THE PROBLEM> Once you reach the line containing "Given: Open the three-dots more options menu" in the data below, restate each line word for word up to and including the one containing "This screenshot has".

DATA>
--------------------------------

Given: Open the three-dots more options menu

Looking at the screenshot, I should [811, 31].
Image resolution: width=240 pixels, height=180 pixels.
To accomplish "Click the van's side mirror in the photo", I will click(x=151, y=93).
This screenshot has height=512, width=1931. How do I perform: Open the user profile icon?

--------------------------------

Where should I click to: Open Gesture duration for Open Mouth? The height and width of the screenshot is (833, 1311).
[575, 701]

--------------------------------

TASK RESPONSE>
Given: Open the three-dots more options menu

Looking at the screenshot, I should [811, 31].
Image resolution: width=240 pixels, height=180 pixels.
To accomplish "Click the van's side mirror in the photo", I will click(x=151, y=93).
This screenshot has height=512, width=1931. How do I perform: Open the user profile icon?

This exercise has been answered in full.